• **About this exercise**:
All lines holding the string "text" should be copied from the data below.

==== Data section

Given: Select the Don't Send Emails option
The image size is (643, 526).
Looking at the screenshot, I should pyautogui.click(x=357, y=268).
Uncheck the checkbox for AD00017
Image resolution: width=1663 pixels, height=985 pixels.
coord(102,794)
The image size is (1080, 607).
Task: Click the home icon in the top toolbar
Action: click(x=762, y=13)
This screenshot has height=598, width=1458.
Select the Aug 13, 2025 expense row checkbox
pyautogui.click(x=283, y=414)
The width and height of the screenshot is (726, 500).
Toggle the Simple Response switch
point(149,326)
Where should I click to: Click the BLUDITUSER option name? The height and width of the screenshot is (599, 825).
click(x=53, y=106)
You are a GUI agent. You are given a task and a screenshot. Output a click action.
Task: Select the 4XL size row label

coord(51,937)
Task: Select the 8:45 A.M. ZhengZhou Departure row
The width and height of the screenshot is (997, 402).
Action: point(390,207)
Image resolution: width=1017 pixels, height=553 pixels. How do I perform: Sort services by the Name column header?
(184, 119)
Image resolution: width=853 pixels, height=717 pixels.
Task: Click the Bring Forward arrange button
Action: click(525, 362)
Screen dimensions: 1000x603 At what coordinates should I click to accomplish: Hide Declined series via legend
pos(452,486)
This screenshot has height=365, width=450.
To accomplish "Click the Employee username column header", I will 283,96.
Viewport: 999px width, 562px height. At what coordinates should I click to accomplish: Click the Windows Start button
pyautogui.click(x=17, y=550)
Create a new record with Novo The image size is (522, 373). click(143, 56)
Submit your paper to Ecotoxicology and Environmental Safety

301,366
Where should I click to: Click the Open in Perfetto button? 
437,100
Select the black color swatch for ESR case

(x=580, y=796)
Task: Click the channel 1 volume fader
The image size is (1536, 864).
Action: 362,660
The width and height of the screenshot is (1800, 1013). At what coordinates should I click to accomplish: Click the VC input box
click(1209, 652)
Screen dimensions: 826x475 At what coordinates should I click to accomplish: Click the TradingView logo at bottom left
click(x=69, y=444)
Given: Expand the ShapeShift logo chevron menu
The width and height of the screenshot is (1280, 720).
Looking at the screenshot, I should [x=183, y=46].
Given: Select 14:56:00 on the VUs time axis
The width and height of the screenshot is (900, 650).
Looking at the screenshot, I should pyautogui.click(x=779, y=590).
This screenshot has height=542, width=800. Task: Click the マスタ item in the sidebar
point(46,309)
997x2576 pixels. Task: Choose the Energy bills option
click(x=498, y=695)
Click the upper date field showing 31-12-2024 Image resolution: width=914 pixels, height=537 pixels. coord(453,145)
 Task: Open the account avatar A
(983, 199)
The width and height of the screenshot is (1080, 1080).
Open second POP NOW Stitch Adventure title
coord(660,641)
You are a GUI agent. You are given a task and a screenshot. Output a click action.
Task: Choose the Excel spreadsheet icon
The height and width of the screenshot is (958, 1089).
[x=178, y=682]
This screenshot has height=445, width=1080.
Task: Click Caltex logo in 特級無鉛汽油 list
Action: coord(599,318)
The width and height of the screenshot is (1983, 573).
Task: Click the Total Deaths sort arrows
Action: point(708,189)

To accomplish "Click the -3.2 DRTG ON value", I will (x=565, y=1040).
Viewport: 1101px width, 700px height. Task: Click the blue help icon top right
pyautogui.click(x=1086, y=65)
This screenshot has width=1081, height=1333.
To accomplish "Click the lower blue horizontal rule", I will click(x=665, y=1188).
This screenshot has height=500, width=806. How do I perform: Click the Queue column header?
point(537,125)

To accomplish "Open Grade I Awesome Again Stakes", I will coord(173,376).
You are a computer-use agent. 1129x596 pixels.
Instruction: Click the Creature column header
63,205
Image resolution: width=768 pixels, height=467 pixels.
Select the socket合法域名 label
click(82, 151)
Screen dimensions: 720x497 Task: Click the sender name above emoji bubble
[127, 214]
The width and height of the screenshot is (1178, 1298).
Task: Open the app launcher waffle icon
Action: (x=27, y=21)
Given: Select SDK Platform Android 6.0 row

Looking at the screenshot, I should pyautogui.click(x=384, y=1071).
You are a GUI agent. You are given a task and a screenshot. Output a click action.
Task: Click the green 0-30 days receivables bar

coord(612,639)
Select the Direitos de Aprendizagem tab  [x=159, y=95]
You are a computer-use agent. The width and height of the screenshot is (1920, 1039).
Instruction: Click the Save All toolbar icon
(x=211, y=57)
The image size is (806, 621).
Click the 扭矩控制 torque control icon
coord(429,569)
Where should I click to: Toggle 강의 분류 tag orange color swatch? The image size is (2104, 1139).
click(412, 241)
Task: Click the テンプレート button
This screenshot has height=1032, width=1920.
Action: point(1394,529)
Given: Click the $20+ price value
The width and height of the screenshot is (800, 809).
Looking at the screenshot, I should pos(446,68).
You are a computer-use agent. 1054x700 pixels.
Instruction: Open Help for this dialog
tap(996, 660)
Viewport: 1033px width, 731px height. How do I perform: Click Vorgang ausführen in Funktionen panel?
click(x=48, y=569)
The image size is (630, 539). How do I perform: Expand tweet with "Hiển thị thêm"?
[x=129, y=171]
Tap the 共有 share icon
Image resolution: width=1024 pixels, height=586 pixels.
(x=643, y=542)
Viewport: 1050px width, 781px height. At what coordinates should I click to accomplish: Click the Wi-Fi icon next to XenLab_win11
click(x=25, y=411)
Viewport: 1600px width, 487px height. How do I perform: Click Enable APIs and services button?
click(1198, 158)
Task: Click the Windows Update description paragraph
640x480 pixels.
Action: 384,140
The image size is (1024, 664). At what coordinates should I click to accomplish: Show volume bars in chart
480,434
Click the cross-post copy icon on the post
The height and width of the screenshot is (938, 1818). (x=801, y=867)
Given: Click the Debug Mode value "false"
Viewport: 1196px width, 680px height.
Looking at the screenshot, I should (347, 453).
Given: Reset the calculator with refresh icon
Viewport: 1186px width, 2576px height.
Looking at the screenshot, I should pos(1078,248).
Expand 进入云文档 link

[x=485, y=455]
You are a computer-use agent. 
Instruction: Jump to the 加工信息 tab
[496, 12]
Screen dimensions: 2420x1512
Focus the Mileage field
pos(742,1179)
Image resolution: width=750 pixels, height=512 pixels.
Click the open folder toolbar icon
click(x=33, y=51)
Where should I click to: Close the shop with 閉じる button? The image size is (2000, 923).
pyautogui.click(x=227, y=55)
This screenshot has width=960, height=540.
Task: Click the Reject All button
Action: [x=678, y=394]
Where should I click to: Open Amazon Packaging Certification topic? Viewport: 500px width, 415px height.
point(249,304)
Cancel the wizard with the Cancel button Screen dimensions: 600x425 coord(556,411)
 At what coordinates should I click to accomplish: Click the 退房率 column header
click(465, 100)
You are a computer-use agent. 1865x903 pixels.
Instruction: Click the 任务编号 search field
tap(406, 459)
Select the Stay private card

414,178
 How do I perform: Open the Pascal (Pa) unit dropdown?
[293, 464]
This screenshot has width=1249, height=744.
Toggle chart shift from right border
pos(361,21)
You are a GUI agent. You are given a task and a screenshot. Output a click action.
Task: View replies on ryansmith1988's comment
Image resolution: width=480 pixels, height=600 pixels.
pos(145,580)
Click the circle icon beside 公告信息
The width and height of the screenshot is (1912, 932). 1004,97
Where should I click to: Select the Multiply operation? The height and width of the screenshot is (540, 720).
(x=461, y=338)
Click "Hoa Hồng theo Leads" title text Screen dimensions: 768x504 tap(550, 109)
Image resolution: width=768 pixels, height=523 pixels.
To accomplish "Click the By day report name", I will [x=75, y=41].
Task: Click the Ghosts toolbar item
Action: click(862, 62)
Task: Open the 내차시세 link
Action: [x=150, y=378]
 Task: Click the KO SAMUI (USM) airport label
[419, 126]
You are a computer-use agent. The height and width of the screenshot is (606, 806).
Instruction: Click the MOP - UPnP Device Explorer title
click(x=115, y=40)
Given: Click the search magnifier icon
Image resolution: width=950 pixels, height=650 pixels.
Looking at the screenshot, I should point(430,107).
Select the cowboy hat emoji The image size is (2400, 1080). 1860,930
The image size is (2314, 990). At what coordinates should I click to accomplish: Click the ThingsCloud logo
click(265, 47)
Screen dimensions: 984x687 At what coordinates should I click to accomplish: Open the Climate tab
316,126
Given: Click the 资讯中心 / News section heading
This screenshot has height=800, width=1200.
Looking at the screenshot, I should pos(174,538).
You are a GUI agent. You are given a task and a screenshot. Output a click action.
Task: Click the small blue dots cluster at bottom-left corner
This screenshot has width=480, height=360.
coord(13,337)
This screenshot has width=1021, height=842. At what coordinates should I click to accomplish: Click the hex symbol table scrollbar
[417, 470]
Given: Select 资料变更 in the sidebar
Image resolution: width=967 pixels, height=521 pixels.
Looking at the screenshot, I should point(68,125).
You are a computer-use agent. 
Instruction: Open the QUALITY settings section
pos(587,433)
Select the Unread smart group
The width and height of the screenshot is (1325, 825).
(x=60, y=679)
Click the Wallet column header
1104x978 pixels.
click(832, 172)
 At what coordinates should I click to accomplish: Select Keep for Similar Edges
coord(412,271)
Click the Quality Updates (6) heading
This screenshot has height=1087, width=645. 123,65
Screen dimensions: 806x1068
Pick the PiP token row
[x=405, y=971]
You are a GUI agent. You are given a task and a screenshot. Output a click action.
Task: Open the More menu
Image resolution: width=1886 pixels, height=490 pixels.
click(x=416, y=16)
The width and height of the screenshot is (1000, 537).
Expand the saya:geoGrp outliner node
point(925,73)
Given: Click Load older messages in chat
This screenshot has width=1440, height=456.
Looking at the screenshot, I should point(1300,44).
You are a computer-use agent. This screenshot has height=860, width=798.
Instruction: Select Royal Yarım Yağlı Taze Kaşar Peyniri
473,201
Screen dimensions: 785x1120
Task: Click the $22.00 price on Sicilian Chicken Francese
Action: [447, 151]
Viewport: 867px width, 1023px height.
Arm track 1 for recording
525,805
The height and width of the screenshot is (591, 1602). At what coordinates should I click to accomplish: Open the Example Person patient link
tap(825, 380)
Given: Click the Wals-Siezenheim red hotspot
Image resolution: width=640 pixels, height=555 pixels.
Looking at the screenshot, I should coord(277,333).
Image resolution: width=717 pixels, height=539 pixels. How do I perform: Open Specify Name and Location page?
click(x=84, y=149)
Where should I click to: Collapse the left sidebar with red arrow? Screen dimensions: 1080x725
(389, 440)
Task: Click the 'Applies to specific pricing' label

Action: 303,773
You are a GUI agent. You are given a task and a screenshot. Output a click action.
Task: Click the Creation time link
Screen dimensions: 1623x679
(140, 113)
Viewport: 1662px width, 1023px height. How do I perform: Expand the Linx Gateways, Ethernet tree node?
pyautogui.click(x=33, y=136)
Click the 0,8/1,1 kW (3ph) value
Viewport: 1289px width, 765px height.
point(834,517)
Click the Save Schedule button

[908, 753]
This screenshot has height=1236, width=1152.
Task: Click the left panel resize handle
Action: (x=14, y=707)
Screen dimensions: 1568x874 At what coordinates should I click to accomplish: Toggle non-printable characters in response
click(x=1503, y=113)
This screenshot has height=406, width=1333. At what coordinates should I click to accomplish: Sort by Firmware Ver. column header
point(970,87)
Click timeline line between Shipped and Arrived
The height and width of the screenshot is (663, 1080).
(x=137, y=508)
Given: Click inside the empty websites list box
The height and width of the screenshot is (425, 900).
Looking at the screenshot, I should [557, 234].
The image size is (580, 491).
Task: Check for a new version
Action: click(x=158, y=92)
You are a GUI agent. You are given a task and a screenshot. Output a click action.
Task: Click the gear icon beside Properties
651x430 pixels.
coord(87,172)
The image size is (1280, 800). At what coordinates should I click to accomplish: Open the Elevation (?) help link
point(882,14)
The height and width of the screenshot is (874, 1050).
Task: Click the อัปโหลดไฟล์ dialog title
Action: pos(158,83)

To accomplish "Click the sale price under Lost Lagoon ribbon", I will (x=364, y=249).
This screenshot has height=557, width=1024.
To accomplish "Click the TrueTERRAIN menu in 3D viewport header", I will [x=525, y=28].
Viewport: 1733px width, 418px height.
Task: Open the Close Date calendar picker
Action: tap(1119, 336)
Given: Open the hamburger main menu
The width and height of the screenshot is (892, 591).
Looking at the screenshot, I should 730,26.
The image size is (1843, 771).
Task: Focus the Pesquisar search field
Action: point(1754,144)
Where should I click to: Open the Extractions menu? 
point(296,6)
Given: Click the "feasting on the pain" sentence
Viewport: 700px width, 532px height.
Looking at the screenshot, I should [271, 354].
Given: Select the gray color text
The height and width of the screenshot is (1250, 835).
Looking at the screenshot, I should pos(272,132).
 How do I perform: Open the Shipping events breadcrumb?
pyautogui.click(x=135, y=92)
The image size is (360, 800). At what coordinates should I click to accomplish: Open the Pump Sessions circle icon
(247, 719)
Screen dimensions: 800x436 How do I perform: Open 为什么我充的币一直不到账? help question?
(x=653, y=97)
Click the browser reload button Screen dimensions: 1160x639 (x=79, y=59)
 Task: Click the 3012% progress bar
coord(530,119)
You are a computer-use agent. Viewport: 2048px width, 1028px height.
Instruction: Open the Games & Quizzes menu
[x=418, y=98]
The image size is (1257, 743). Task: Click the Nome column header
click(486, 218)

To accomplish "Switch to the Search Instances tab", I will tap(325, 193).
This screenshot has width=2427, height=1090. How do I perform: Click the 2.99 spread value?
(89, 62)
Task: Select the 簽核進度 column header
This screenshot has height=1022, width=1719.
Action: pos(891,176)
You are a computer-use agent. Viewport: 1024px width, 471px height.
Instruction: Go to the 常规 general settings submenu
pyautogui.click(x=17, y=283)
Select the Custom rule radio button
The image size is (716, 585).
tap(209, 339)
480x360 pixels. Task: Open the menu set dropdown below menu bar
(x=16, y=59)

========

• **Written reply**:
Click "Hoa Hồng theo Leads" title text Screen dimensions: 768x504 tap(550, 109)
Given: Select the gray color text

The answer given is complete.